Landesverkehrsgesellschaft: SPD wirbt bei CDU um Zustimmung

Dresden (dpa/sn) - SPD-Generalsekretär Henning Homann hat die CDU aufgefordert, Widerstände gegen eine Landesverkehrsgesellschaft in Sachsen aufzugeben. Das Bus- und Bahnsystem brauche einen großen Schritt und keine Kleinstaaterei der Zweckverbände, erklärte Homann am Montag in Dresden: «Die Verbändegrenzen wirken nicht selten wie gläserne Mauern zwischen den Regionen. Für die Entwicklung des Freistaats Sachsen ist es dagegen von zentraler Bedeutung, dass wir unsere wachsenden Metropolen, die Speckgürtel und den ländlichen Raum bestmöglich vernetzen.»
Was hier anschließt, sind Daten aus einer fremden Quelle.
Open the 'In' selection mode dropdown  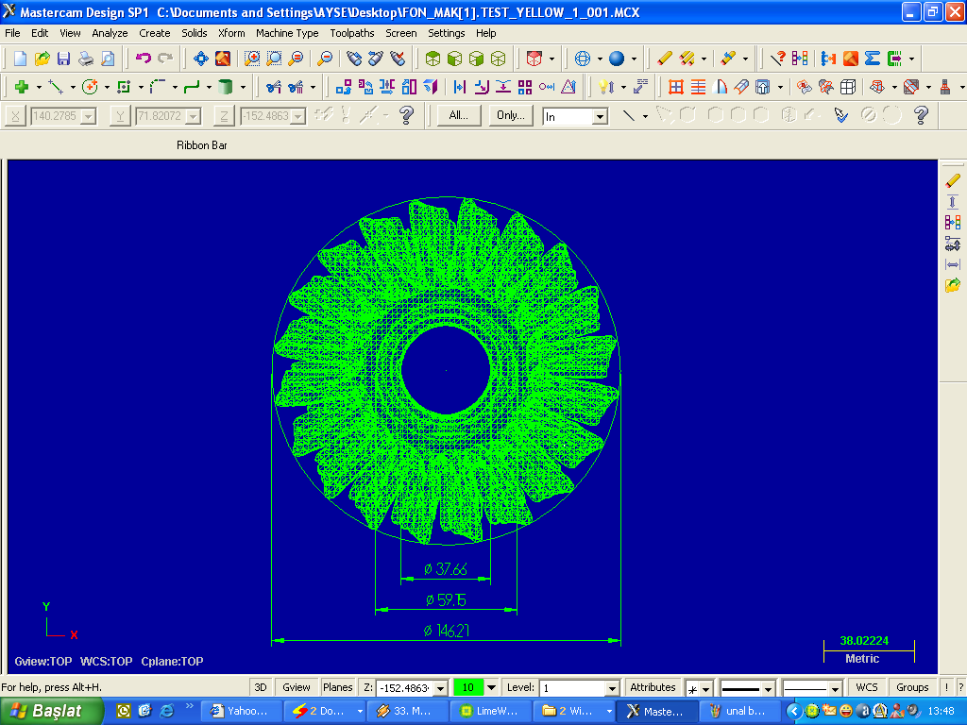(600, 117)
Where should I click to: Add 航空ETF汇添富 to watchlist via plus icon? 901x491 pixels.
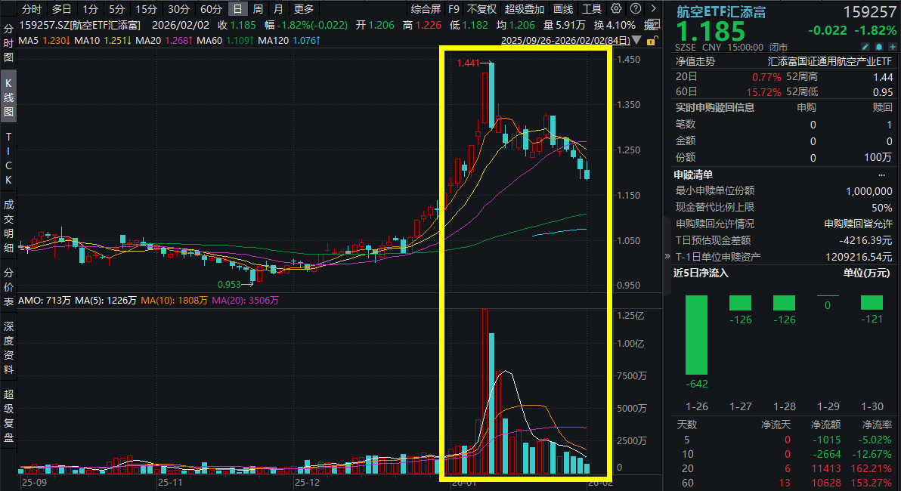pyautogui.click(x=893, y=47)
Den CDU-Landräten warf Homann vor, das sogenannte Bildungsticket für Schüler und Azubis zu blockieren. Die Rosinenpickerei der Landräte führt zu ungenügenden Verbesserungen und entspreche nicht den Vereinbarungen in der Strategiekommission für den öffentlichen Personennahverkehr. «Es darf kein System von Zweckverbänden geben, dass rund eine halbe Milliarde Euro Steuergelder erhält und dann mit uneinheitlichen Kostenberechnungen arbeitet», sagte Homann.
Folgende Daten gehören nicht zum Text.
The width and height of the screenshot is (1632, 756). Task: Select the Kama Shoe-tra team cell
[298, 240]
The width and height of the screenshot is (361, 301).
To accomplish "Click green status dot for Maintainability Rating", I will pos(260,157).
Politiker wie der Bautzener Landrat Michael Harig hatten dagegen keinen Änderungsbedarf gesehen. Nach dem Willen von Wirtschaftsminister Martin Dulig (SPD) soll die Landesverkehrsgesellschaft den Nahverkehr zentral organisieren. Damit soll das im Koalitionsvertrag versprochene Bildungsticket sowie ein einheitlicher Sachsentarif eingeführt werden.